FisherPoser: Human Motion Estimation from Sparse Observations with Hierarchical Region-Wise Fisher-Matrix Uncertainty Modeling

Full-body motion estimation from sparse VR observations is an inherently under-constrained problem, with only three 6-DoF trackers (HMD and controllers) available to infer a full skeletal pose. To address this ambiguity, we introduce a probabilistic framework that models joint orientations as distributions on SO(3) using the Matrix Fisher distribution. Instead of predicting a single deterministic pose, our network outputs a distribution for each joint, whose mode and concentration directly quantify prediction uncertainty on the rotation manifold.
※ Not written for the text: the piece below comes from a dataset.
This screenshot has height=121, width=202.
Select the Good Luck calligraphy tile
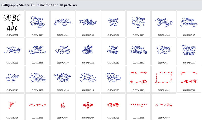click(88, 50)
This enables likelihood-based training and principled uncertainty propagation. At the core of our model is a causal Transformer encoder that fuses sparse observations with motion history. We further propose region-wise tokens for the torso, arms, and legs, obtained via attention pooling over local joint features and semantic VR anchors. These tokens guide compact, per-region Fisher regression. To ensure kinematic coherence efficiently, we employ a limb refinement module, where each child joint's Fisher parameters are conditioned on its parent's distribution and the regional context, propagating pose and uncertainty hierarchically. Extensive experiments on standard sparse-VR benchmarks show that our approach achieves state-of-the-art performance, while providing well-calibrated joint-wise uncertainty.